- _ASSIGNMENT_
Exactly as written, give again the line with "Given: Click the Canal 5 GHz value 112" and all subsequent lines through the end of the records.

- _RECORDS PROVIDED_

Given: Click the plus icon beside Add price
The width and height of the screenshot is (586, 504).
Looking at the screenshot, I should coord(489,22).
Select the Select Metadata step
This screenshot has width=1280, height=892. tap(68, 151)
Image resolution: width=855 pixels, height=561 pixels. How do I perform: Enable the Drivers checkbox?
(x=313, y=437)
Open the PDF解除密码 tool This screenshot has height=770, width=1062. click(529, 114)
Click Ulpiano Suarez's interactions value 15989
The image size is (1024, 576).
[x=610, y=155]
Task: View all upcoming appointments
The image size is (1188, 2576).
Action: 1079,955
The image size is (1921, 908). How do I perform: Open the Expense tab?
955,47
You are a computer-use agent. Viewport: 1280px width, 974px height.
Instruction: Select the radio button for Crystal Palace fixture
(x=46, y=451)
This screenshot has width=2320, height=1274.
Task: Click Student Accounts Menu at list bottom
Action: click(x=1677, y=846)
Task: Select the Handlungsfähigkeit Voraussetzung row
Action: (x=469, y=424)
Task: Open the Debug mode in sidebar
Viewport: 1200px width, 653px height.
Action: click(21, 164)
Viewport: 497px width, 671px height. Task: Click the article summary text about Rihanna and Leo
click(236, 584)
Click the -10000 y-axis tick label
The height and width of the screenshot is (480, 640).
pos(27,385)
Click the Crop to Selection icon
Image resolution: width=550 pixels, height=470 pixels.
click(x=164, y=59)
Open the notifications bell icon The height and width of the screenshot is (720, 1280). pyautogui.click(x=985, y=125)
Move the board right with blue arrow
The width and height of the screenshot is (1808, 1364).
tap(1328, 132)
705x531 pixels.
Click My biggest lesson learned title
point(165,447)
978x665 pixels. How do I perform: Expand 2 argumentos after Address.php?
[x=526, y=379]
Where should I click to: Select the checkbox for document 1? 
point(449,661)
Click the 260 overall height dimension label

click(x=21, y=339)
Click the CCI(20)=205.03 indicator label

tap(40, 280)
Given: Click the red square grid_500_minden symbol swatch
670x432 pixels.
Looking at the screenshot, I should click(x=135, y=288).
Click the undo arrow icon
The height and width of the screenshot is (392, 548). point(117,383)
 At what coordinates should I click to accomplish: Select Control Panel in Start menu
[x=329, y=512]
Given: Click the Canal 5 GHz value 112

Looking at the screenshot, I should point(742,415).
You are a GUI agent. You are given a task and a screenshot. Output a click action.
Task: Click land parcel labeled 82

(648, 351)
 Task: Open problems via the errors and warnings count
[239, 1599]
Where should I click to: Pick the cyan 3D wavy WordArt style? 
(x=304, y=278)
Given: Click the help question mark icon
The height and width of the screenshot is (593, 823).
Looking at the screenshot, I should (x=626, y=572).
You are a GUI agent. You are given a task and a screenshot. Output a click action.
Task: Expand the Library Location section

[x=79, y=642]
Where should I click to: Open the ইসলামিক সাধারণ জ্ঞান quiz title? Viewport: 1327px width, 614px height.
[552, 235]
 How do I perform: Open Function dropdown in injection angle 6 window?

- _RESPONSE BOX_
Given: Click the Canal 5 GHz value 112

Looking at the screenshot, I should point(742,415).
You are a GUI agent. You are given a task and a screenshot. Output a click action.
Task: Click land parcel labeled 82

(648, 351)
 Task: Open problems via the errors and warnings count
[239, 1599]
Where should I click to: Pick the cyan 3D wavy WordArt style? 
(x=304, y=278)
Given: Click the help question mark icon
The height and width of the screenshot is (593, 823).
Looking at the screenshot, I should (x=626, y=572).
You are a GUI agent. You are given a task and a screenshot. Output a click action.
Task: Expand the Library Location section

[x=79, y=642]
Where should I click to: Open the ইসলামিক সাধারণ জ্ঞান quiz title? Viewport: 1327px width, 614px height.
[552, 235]
 How do I perform: Open Function dropdown in injection angle 6 window?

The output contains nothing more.